The next step is hardening. Take a look at what listening ports there are, and determine if you really need them. Typically, a box running Yxorp only would need sshd to be active, so you can manage the box (you can of course also use a console, but that is rather awkward if you need to upgrade or patch the box). Also look at what processes are running; if there are any you don't need, prevent them from starting or uninstall the software for them.
If a user enters http://www.example.com/ in his browser, the browser connects to the IP address that his system thinks www.example.com lives on (i.e. what his DNS server tells his system). So, for Yxorp to do anything meaningful, www.example.com needs to resolve to the IP address that Yxorp runs on.
Yxorp then needs to forward the request to the real server. Yxorp uses it's own mechanism for this, which is based on IP-addresses only (it would not make sense to use DNS for this). However, the web server will need to think it is called www.example.com because otherwise it will not be able to find the right content for the request (at least not if you use HTTP/1.1 and a virtual hosting capable web server).
Exactly what and how you need to configure for this is very much dependent on the actual web servers. The most important part to remember is that the domain name needs to point to Yxorp, the Yxorp configuration needs to list the IP-addresses of the real servers, and the actual web server(s) need to be configured to serve content for the domain name.
If you want to use SSL between the clients and Yxorp, you will need to install keys and certificates on the Yxorp server. The default installation procedure described in the INSTALL file contains some steps that help in generating a test certificate authority, server certificates, and optionally client certificates.

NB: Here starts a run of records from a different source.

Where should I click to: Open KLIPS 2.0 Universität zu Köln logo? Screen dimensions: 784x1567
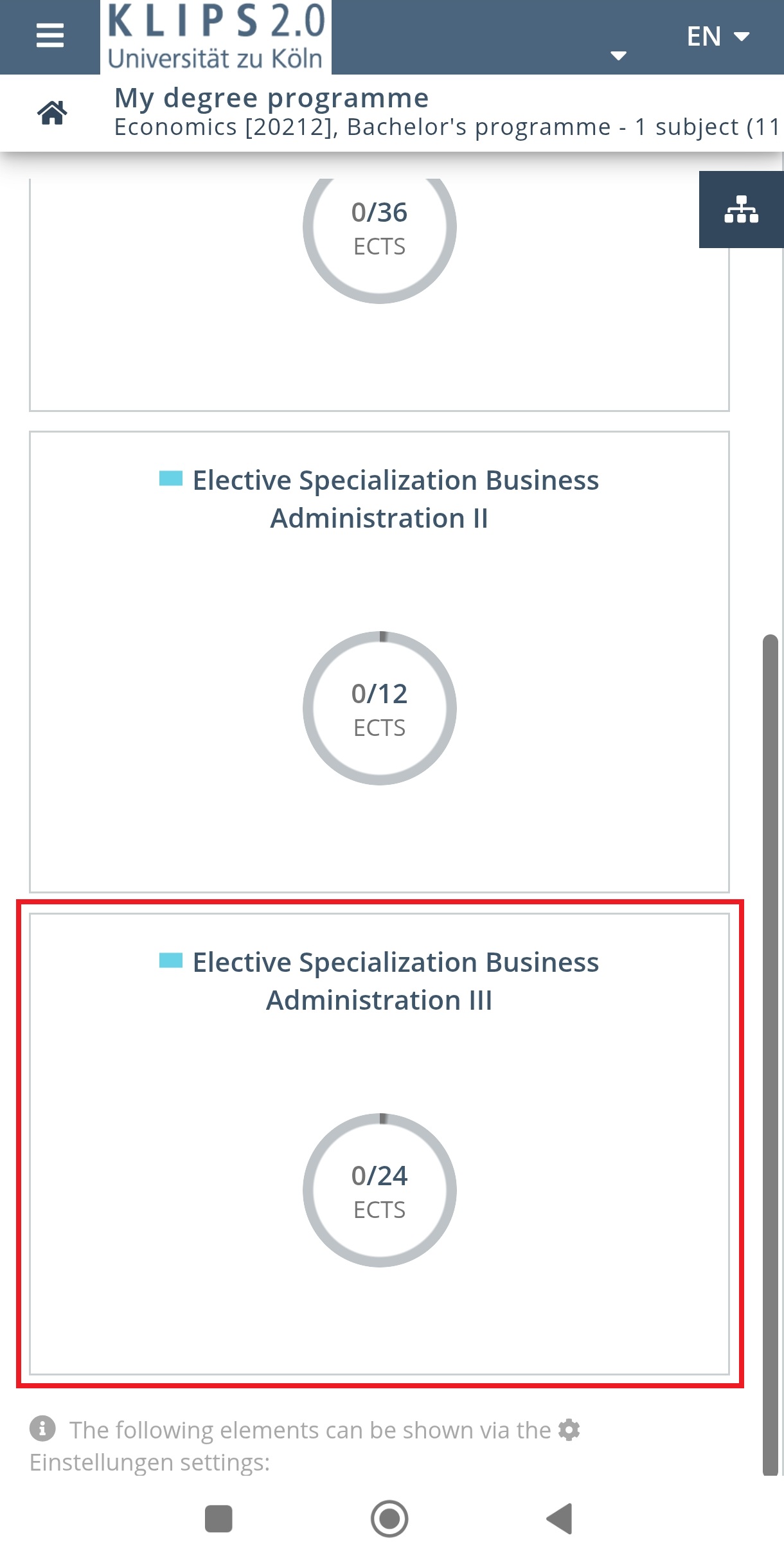coord(216,37)
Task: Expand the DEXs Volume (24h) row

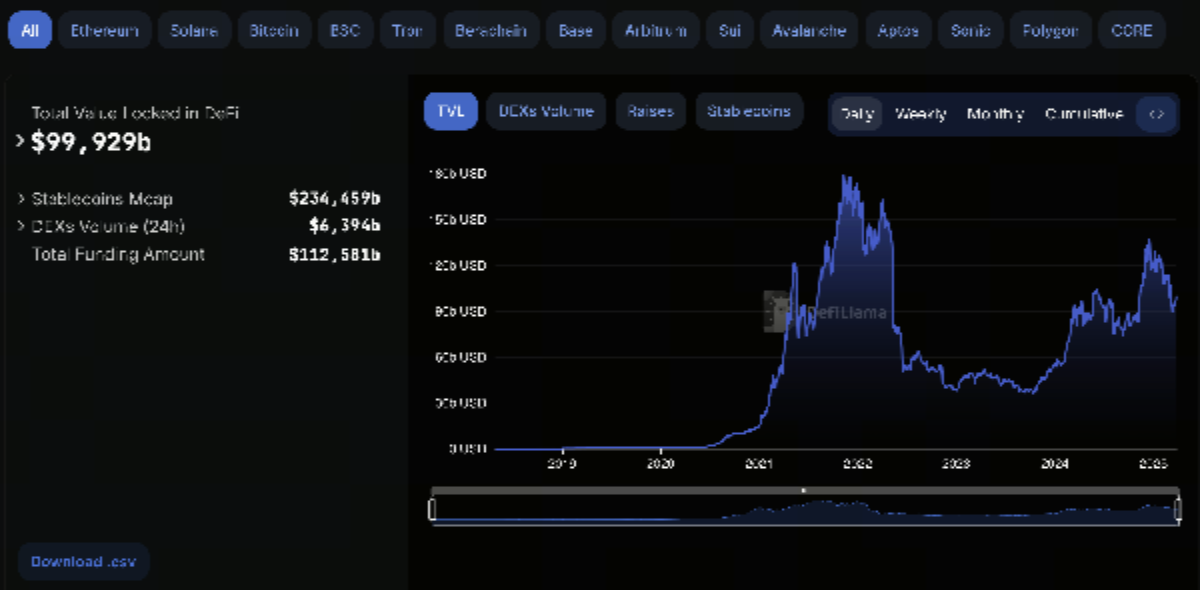Action: click(x=21, y=227)
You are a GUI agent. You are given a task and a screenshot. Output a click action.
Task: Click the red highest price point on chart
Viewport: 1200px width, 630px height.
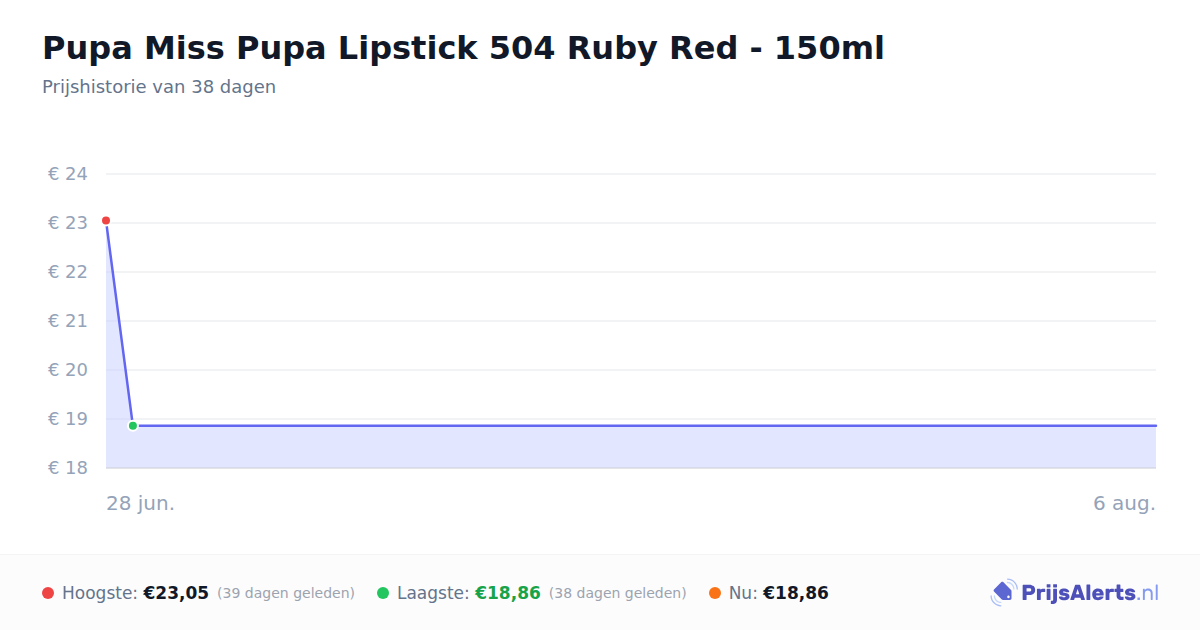(x=106, y=220)
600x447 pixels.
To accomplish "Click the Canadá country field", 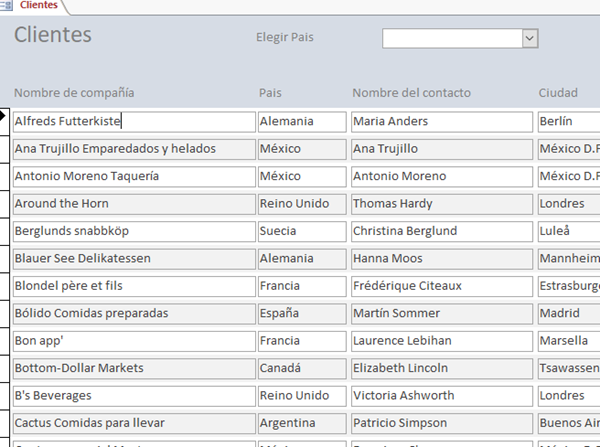I will pos(300,368).
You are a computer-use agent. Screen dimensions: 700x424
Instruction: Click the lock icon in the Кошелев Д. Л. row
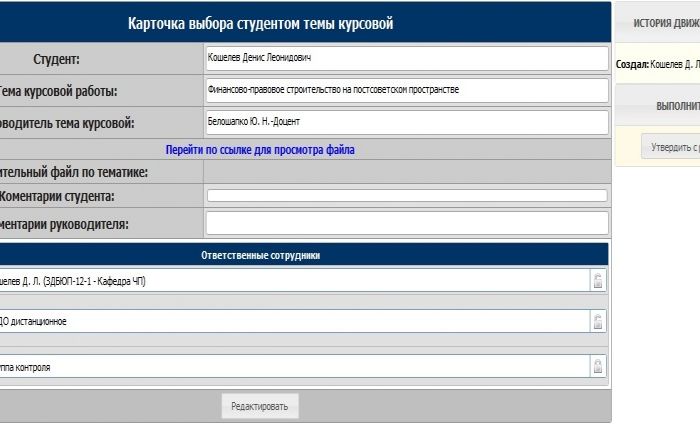pyautogui.click(x=598, y=281)
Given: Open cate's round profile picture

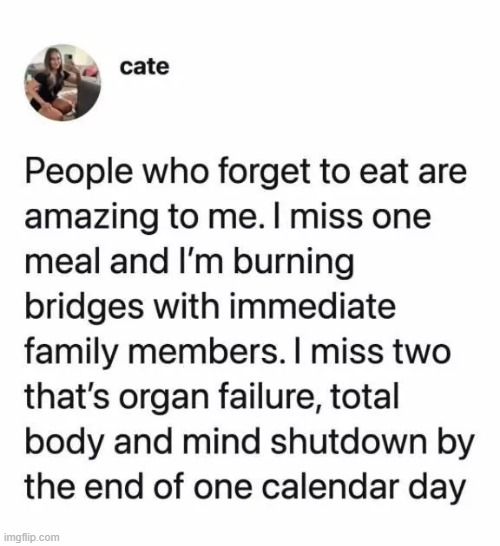Looking at the screenshot, I should point(63,83).
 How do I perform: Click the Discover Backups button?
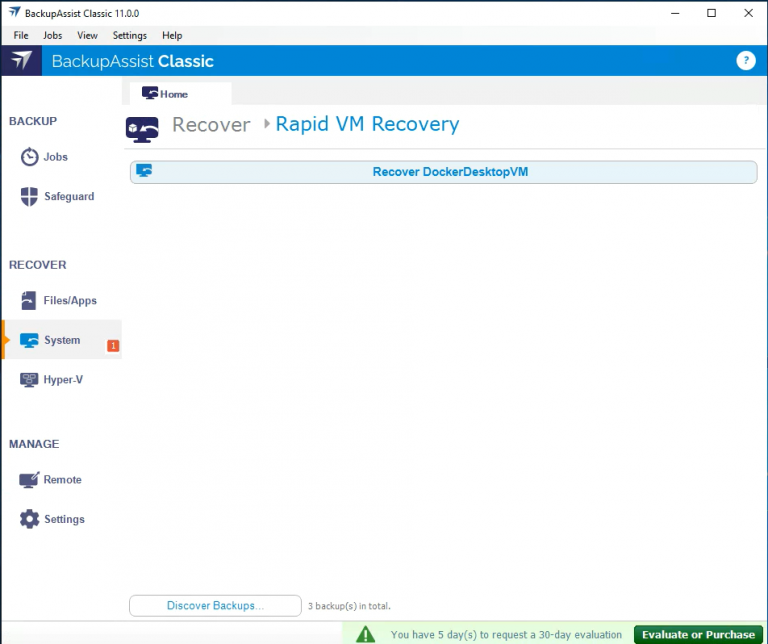coord(215,606)
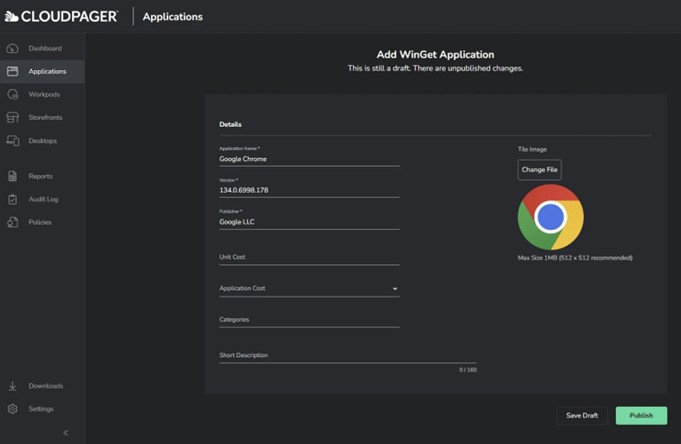Viewport: 681px width, 444px height.
Task: Click the Reports document icon
Action: 12,176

Yxorp can deal with the TLS extension called server name indication. SNI makes it possible to use virtual hosting in combination with SSL. SNI works by allowing a client to send the desired server name before the SSL handshake has completes, and, more to the point, before the server has to present it's certificate (which must contain the server name).
Current major browsers in general seem to support SNI – if they are running on a current major operating system. To enable SSL with SNI for Yxorp, it needs to be built with OpenSSL 0.9.8g or later. The current major Linux distributions currently include a suitable version of OpenSSL; there is no need to build it specifically to enable SNI any longer. However, there are also many distributions that are not yet at a suitable level; check the output from the ./configure to be sure (especially the messages saying something like “checking if openssl version is high enough to support TLS extensions... yes” and “checking if openssl version is high enough to support TLS extensions... yes”). If necessary follow instructions on how to enable SNI on backlevel distributions in the file INSTALL.tlsext.